Wyziębiony mężczyzna leżał na poboczu ul. Fordońskiej. Uratowali go strażnicy miejscy
Tylko 31 st. Celsjusza wynosiła temperatura ciała mężczyzny, któremu z pomocą przyszli bydgoscy strażnicy miejscy. 71–latek leżał na poboczu ul. Fordońskiej, był trzeźwy.

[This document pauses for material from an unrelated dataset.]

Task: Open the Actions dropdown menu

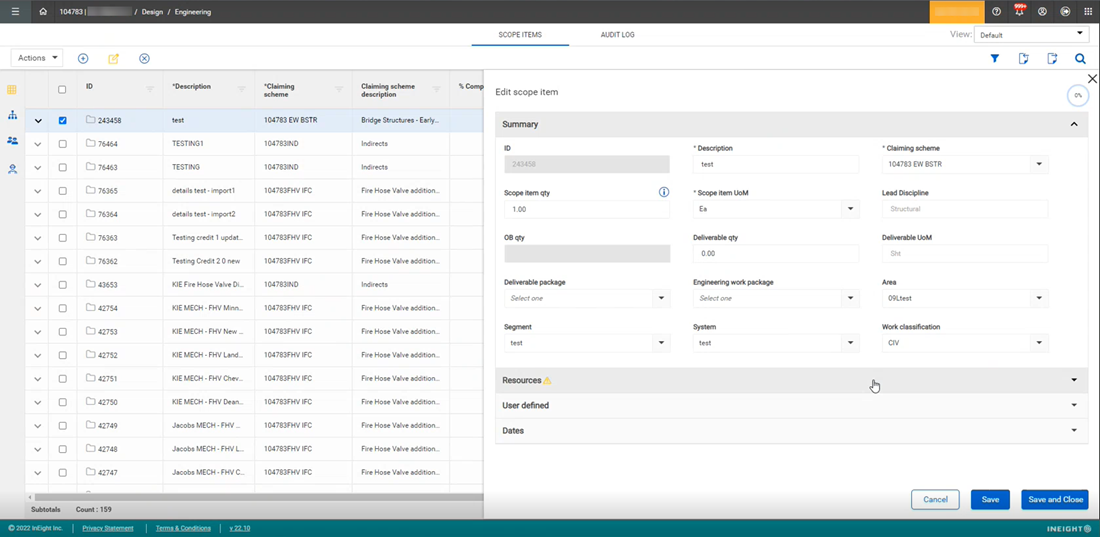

– W czwartek 23 listopada o godz. 6:58 na stanowisko dyżurnego Straży Miejskiej wpłynęło zgłoszenie dotyczące człowieka leżącego na poboczu ul. Fordońskiej. Skierowany na miejsce patrol zastał w okolicy skrzyżowania ul. Fordońskiej z ul. Kaliskiego mężczyznę, który był osłabiony i wyziębiony. W związku z tym na miejsce natychmiast został wezwany zespół pogotowia ratunkowego – czytamy w komunikacie Straży Miejskiej.
– W oczekiwaniu na karetkę strażnicy wraz ze zgłaszającym udzielili mężczyźnie pomocy, okrywając go m.in. kocem termicznym. Kontakt z nim był utrudniony, jednak oświadczył, że ma ukończone 71 lat i całą noc spędził w pobliskim lesie. Nie podał przyczyny, dla której się tam znalazł. Mężczyzna był trzeźwy.
71–latek został został przekazany ratownikom medycznym. Okazało się, że temperatura jego ciała wynosiła tylko 31 st. Celsujsza. Został zabrany do szpitala.